Ortega comanda il Nicaragua da quasi 20 anni, precisamente dal gennaio del 2007, dopo che già negli anni ’80 era stato a capo dello stesso stato dell’America latina. L’annuncio, come fa notare l’Ansa, giunge dopo che il presidente ha nominato co-presidente la moglie, estendendo inoltre il suo mandato presidenziale fino a sei anni. Una situazione che si complica sempre di più per i cittadini del Nicaragua tenendo conto che in occasione delle elezioni del 2021, in cui era stato eletto appunto Ortega, le comunità locali ma anche quelle internazionali avevano denunciato dei brogli evidenti, a cominciare dall’arresto dei vari candidati principali dell’opposizione.
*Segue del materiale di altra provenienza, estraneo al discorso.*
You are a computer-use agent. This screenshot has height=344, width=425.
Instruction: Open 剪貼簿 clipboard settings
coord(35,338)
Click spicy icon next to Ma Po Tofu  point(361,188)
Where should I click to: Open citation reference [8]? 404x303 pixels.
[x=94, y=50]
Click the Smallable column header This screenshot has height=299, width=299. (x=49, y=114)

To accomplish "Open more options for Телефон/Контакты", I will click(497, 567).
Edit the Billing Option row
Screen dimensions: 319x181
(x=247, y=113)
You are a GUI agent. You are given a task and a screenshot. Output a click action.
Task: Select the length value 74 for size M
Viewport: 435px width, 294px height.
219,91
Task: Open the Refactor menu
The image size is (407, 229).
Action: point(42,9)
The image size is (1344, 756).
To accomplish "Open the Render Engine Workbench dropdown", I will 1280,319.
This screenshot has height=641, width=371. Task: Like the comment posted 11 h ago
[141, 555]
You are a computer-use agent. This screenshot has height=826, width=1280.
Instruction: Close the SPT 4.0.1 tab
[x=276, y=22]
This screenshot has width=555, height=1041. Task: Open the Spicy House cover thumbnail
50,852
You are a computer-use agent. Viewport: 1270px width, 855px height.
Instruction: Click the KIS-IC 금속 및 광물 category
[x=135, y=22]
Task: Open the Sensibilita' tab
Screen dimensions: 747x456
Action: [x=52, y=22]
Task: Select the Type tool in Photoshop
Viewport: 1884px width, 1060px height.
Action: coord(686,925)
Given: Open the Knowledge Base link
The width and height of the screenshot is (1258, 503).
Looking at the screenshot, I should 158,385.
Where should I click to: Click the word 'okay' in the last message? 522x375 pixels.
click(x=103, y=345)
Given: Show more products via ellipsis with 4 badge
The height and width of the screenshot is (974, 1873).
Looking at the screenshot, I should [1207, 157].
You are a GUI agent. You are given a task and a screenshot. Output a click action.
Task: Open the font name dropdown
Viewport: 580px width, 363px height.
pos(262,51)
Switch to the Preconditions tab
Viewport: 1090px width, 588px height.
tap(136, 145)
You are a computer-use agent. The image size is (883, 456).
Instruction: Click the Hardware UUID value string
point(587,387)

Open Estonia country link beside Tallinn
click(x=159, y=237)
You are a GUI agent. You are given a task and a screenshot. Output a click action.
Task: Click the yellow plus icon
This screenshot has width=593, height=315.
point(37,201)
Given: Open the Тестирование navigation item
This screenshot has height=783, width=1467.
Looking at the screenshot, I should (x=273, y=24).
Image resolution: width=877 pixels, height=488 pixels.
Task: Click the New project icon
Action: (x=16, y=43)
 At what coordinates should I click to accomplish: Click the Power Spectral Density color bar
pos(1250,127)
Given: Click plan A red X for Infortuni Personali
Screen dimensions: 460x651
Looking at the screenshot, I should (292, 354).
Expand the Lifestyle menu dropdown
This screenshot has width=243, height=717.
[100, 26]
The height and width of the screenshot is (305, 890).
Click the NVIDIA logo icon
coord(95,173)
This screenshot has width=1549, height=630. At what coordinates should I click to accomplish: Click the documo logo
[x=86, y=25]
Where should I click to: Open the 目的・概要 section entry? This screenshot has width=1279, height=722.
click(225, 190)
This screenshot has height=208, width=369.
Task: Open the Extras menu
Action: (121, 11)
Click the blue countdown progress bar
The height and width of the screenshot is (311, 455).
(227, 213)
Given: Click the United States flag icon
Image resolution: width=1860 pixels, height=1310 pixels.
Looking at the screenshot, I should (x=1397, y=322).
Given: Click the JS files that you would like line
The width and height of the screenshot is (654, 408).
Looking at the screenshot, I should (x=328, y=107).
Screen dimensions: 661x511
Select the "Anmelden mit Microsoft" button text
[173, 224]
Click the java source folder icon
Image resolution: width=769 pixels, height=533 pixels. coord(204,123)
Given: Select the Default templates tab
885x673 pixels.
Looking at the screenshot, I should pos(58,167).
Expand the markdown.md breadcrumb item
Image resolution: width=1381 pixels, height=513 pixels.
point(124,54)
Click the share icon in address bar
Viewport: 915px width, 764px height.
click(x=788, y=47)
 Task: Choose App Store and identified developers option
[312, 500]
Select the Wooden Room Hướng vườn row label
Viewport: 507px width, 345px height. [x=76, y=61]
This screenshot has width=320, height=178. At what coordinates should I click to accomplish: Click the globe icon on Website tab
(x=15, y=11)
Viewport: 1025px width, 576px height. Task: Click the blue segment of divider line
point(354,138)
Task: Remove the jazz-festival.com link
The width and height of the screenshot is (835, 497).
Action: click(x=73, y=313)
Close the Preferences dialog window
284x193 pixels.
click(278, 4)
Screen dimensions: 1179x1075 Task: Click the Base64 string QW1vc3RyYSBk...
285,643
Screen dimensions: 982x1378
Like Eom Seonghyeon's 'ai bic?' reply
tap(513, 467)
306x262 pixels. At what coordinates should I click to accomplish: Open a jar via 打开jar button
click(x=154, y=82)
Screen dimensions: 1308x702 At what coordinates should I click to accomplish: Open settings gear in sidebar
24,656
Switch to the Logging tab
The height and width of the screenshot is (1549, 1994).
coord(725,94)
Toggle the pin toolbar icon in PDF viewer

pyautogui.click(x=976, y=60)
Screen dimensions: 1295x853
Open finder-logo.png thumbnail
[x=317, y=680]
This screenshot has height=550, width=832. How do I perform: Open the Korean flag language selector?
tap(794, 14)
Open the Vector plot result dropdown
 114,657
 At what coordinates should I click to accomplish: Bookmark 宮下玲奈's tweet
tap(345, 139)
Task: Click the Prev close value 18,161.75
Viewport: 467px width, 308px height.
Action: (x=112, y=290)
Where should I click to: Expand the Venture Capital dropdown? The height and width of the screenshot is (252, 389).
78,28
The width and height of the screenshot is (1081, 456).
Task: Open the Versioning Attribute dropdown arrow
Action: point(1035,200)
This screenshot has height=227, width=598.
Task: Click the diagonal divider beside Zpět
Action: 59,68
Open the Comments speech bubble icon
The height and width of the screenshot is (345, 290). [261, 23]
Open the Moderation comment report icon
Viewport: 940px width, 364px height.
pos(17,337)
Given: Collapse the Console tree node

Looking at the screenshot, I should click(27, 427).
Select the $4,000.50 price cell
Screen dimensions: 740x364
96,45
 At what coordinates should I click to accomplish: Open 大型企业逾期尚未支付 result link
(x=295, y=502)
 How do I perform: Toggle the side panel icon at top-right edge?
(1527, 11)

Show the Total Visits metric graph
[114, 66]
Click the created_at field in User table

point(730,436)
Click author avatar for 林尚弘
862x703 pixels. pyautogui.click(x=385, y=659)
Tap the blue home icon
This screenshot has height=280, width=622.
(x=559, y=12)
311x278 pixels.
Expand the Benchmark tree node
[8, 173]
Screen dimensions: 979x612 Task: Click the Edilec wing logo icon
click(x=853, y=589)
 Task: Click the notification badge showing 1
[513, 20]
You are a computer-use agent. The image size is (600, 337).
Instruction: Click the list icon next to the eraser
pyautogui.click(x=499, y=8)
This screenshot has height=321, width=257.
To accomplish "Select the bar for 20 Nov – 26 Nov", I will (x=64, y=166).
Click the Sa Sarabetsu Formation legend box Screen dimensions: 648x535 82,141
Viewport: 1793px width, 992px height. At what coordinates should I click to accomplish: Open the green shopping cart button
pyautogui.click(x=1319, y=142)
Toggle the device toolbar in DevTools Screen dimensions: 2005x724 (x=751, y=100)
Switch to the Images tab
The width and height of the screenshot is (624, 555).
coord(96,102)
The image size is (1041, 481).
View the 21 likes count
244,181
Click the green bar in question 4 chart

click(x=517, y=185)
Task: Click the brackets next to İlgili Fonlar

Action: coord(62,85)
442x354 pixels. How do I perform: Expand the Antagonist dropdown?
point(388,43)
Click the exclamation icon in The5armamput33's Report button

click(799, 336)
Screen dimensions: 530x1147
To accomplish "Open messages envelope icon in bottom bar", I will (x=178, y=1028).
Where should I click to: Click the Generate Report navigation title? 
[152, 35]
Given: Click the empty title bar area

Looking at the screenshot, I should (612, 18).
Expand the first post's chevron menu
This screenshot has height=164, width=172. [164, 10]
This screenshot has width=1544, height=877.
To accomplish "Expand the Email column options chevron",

“Non ci saranno più elezioni che permetteranno all’opposizione di salire al governo”, ha spiegato il presidente senza troppi giri di parole “Se ne dimentichino”, ha proseguito. Ricordiamo che negli ultimi anni Ortega ha governato con il sangue, tenendo conto che circa 1,500 persone risultano essere scomparse o incriminate ingiustamente, senza senza dimenticare le vittime, soprattutto fra i giovani e persino i bambini: i numeri stanno peggiorando sempre di più.